Federico Jiménez Losantos ha analizado la alarmante situación política que atraviesa Perú, un país por el que siente un profundo afecto y al que sigue de cerca. Entre los temas tratados en la tertulia de Es la Mañana de Federico, se han analizado las graves denuncias de golpe de Estado y fraude electoral que están surgiendo tras los recientes comicios en Perú. Jiménez Losantos ha destacado las intervenciones de abogados y empresarios locales, como Raúl Barrios, jefe de la patronal peruana, quien ha calificado de inaceptable el "direccionamiento" de los votos en programas de radio como Onda Cero o RPP Noticias.
El núcleo del fraude se encuentra, según lo expuesto en Es la Mañana de Federico, en un circuito denominado mesas 900.000. Este sistema agrupa los centros de votación más alejados de Lima, donde la vigilancia es menor. Federico ha explicado que en estas zonas se habrían triplicado los resultados para favorecer a Roberto Sánchez, un político al que define como un comunista antiamericano rabioso. Este mecanismo habría permitido a Sánchez superar por un estrecho margen a Rafael López Aliaga, conocido popularmente como Porky, el actual liberal alcalde de Lima que ha denunciado estas irregularidades en sus canales habituales.

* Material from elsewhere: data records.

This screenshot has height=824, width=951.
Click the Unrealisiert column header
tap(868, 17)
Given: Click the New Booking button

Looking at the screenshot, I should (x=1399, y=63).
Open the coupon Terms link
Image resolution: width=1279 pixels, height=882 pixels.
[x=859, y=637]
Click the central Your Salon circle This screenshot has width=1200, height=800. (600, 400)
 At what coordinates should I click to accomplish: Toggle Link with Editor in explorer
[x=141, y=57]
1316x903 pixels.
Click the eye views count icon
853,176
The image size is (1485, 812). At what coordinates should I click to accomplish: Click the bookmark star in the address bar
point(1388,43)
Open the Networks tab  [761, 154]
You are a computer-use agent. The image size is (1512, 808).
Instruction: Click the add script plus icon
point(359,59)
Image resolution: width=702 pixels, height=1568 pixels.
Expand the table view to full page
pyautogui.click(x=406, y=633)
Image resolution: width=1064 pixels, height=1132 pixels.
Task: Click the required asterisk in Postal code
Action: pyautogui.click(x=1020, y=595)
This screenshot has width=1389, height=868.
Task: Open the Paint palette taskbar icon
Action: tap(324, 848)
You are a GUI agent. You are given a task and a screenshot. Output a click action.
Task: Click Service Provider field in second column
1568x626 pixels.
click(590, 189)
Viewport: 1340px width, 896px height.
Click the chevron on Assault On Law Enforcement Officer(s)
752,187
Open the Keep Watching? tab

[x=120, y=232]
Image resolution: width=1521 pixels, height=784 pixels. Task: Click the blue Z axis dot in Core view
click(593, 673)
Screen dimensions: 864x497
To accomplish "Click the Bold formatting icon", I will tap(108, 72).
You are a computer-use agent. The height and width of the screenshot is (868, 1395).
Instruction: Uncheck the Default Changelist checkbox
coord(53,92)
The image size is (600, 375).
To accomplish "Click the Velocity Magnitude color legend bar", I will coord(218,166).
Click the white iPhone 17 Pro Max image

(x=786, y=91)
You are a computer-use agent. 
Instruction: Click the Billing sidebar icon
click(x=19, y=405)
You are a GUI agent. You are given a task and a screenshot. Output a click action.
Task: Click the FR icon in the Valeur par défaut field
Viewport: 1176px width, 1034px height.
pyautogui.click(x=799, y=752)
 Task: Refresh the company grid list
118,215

López Aliaga ha publicado recientemente un vídeo detallando cómo se ha orquestado este sabotaje electoral. En las zonas rurales, lejos del escrutinio de la capital, se impidió el acceso de votantes, no llegaron los autobuses y se manipularon las urnas mediante "mini sabotajes" constantes. Losantos subraya que lo ocurrido es un robo flagrante a la voluntad popular peruana. La situación es tan grave que el encargado del recuento de votos —identificado como Corvetto— con impedimento de salida del país al ser interceptado por la Policía cuando intentaba huir del país tras ser denunciado por su implicación directa en esta estafa.
Uno de los puntos más críticos de la intervención ha sido la denuncia del absoluto silencio internacional y de la prensa. Federico ha arremetido contra los observadores internacionales y la prensa española por ignorar lo que ocurre en la nación andina, a pesar de ser un país con más de 40 millones de habitantes y una relevancia estratégica superior a la de Cuba, Nicaragua o Venezuela. Para el director de Es la Mañana, este silencio es cómplice de un modelo de fraude que ya se ha visto en otros regímenes bolivarianos —basado en pequeños fraudes extendidos que alteran el resultado final sin necesidad de un gran pucherazo único—.
La responsabilidad de esta deriva se atribuye en gran medida a la denominada izquierda caviar. Según Losantos, este sector es el que ha aupado al poder a personajes como Pedro Castillo, utilizando el fantasma del fujimorismo como excusa para blanquear el comunismo más radical. Aunque Keiko Fujimori ha intentado disputar la presidencia en varias ocasiones, el rechazo que genera su figura en ciertos sectores, sumado a las maniobras de la izquierda mediática, ha facilitado este escenario de inestabilidad democrática y corrupción institucional que asola al país actualmente.
Finalmente, la conversación se ha tornado hacia una de las figuras más inquietantes y peligrosas del panorama peruano: Antauro Humala. Este líder de los llamados etnocaceristas representa un nacionalismo radical y racista que plantea incluso la conquista de Chile "por las armas o por el pene". Federico ha advertido sobre el peligro extremo que supone que un personaje de esta calaña sea el número dos en las listas de un partido que aspira a gobernar. La única salida viable para restaurar la legitimidad en Perú, concluye Jiménez Losantos, es la convocatoria inmediata de nuevas elecciones.